# [TASK DIRECTIONS]
Look through the entries below for the line that contains "Where should I click to: Click the 添加", then set down that line and each one after it exactly, through the last.

# [MATERIAL FOR THIS EXERCISE]
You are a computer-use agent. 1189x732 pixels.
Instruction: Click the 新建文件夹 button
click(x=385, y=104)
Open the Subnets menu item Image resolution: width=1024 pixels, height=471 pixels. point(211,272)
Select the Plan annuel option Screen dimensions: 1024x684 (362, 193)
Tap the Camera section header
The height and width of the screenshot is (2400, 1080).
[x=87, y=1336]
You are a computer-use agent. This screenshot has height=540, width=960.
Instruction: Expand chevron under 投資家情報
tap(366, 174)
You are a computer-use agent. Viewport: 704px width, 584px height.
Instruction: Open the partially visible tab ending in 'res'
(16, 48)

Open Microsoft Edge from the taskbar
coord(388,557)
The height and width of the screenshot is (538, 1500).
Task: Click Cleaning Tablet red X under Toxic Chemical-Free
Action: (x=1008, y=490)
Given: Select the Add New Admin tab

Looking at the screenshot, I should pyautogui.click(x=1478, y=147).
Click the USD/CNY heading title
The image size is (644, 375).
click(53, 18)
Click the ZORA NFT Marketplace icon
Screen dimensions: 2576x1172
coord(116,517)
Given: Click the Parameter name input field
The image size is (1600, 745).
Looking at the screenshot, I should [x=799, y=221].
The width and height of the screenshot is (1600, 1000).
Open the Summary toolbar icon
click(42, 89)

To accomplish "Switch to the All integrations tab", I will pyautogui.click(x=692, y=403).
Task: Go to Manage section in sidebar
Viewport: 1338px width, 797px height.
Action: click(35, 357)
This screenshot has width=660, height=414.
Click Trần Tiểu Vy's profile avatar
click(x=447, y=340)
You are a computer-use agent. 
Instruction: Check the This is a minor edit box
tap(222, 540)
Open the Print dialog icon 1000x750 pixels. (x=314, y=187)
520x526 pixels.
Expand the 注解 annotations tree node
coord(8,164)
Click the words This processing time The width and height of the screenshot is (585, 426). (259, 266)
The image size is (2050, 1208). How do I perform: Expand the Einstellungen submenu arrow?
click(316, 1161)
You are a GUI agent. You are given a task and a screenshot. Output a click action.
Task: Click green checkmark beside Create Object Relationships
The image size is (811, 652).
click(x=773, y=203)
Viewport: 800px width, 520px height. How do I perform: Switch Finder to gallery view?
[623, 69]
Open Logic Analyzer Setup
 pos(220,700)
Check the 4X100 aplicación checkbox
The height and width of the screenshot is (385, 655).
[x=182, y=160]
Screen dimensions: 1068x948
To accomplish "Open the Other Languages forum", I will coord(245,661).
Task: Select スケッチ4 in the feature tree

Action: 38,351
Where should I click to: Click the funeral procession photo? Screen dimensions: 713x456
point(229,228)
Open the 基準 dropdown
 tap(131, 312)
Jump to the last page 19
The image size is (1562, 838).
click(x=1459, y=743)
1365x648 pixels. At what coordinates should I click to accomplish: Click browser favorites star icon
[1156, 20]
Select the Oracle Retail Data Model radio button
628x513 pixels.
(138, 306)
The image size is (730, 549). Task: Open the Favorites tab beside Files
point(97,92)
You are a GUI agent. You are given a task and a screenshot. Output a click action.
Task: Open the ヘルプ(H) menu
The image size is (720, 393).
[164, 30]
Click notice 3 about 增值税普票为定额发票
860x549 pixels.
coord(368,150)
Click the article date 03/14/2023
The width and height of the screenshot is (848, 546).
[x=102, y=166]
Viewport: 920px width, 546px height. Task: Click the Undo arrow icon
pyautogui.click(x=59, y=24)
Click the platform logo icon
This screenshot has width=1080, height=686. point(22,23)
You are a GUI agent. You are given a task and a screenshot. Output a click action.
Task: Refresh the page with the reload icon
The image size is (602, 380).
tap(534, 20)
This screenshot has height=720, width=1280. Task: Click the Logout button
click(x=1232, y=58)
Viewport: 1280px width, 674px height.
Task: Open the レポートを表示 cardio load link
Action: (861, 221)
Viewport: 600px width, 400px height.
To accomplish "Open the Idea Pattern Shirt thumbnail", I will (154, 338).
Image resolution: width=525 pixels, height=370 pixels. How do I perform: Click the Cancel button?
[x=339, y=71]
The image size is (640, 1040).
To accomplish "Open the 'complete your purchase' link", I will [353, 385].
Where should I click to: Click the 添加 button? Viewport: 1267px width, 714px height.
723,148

# [RESPONSE AREA]
Where should I click to: Click the 添加 button? Viewport: 1267px width, 714px height.
723,148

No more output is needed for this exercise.